== ENTRIES SUPPLIED ==

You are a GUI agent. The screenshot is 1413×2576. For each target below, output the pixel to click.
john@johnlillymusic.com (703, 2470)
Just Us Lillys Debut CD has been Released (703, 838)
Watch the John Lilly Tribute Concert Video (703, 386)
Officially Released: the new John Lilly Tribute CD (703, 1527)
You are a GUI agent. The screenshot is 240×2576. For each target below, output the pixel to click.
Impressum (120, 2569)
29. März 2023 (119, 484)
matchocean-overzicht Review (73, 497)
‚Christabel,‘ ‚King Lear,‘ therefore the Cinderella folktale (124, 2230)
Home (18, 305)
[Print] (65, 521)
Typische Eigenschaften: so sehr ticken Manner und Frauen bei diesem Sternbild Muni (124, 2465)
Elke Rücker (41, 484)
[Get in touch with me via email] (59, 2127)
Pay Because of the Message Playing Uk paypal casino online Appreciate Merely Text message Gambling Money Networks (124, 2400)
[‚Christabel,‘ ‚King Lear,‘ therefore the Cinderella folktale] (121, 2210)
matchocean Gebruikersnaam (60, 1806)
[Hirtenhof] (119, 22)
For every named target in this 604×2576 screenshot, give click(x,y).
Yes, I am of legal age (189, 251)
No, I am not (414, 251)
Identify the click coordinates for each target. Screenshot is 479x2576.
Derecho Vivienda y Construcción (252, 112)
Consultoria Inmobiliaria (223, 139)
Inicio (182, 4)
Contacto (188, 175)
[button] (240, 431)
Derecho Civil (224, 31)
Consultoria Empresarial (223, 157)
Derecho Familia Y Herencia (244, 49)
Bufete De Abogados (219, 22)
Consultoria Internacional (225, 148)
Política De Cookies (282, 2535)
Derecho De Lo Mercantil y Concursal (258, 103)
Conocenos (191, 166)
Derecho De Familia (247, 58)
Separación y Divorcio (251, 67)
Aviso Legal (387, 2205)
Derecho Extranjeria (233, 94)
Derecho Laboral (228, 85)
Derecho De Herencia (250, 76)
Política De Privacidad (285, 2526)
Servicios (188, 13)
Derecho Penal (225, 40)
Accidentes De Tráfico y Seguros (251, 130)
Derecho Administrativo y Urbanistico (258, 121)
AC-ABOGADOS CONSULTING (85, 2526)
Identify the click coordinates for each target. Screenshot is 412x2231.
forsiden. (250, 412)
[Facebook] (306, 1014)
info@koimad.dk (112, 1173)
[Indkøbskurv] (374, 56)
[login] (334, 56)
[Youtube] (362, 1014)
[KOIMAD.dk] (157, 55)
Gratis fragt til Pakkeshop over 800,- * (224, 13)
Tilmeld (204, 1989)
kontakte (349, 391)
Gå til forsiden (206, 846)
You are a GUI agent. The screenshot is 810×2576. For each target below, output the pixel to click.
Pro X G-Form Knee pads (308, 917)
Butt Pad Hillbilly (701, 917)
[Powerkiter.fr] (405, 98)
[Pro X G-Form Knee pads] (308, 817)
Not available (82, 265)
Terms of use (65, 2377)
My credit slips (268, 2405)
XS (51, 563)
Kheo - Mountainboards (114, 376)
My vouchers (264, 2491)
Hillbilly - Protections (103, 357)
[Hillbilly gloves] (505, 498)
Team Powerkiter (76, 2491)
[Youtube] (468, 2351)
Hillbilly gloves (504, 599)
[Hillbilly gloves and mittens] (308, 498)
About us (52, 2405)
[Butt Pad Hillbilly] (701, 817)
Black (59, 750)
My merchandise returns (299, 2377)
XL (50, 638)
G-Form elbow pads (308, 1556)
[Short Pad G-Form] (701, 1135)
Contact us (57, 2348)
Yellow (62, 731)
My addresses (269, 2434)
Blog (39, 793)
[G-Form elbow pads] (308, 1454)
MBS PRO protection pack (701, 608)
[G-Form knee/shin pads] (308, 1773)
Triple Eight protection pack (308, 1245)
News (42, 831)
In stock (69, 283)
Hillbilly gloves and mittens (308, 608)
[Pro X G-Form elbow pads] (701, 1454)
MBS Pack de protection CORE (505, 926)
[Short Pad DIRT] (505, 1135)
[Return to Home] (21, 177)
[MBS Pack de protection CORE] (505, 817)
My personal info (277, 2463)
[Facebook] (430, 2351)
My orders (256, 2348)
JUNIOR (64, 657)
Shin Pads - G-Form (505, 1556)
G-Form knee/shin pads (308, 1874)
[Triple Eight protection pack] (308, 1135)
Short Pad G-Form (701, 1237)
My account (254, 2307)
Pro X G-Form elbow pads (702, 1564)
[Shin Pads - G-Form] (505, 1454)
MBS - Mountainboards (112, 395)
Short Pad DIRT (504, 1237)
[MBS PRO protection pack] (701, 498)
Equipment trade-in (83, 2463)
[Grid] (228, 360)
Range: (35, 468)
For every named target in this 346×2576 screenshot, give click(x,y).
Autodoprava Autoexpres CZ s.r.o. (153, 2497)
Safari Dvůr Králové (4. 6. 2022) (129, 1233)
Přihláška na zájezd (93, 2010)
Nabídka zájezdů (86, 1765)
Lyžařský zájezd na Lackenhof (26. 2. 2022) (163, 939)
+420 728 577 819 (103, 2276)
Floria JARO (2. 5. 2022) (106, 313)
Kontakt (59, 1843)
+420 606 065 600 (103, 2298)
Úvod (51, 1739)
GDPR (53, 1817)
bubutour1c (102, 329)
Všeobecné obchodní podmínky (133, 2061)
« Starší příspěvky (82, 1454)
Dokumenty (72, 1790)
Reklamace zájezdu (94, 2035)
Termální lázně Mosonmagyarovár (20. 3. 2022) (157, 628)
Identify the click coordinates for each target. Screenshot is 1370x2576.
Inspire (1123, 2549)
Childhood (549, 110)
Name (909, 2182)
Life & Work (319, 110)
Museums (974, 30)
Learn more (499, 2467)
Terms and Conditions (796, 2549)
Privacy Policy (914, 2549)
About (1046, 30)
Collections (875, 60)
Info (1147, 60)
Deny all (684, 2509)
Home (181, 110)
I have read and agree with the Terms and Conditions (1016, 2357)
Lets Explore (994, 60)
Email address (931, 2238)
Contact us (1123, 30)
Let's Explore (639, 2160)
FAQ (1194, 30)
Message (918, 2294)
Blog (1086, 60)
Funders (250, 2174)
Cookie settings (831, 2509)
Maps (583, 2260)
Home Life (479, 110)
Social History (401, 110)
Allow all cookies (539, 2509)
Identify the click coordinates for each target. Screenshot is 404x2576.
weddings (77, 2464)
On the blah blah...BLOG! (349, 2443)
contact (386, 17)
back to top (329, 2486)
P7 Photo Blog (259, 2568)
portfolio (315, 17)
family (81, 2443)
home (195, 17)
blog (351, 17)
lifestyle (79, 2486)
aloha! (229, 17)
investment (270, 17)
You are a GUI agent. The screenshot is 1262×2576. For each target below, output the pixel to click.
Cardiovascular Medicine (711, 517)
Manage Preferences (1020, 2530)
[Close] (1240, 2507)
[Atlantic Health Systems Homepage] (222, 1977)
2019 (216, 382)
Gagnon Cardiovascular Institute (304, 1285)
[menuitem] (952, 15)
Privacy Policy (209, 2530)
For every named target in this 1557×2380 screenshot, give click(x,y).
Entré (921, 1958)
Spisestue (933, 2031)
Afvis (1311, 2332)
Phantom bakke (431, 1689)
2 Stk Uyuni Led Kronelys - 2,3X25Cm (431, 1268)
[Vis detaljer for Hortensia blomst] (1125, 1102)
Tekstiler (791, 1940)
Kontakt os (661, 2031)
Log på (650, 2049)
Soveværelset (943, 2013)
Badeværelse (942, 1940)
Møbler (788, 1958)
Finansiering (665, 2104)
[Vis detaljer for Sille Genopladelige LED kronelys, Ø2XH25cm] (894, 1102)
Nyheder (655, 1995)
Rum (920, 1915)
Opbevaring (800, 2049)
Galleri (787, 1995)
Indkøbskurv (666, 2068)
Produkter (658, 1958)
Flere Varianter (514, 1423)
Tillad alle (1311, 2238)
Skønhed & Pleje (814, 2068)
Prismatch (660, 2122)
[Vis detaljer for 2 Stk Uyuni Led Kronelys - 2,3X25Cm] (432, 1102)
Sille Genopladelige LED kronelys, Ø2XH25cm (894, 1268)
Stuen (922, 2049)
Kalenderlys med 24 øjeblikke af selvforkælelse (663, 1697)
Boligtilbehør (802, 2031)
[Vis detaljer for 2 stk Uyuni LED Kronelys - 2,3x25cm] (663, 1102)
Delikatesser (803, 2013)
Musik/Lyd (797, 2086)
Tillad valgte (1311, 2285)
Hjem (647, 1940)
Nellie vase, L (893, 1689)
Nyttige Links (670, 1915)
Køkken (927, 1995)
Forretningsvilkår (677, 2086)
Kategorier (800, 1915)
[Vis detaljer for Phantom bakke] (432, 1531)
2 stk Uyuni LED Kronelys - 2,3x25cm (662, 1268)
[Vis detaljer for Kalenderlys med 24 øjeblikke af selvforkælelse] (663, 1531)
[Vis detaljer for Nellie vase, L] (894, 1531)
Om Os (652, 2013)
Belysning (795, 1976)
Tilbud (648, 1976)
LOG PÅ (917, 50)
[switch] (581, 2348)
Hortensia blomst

===

• _WORK INSTRUCTIONS_:
Please reproduce the lines from the line with "Yes, I am of legal age (189, 251)" to the line with "Derecho Civil (224, 31)", both ends included, exactly as they appear above.

• _WRITTEN SOLUTION_:
Yes, I am of legal age (189, 251)
No, I am not (414, 251)
Identify the click coordinates for each target. Screenshot is 479x2576.
Derecho Vivienda y Construcción (252, 112)
Consultoria Inmobiliaria (223, 139)
Inicio (182, 4)
Contacto (188, 175)
[button] (240, 431)
Derecho Civil (224, 31)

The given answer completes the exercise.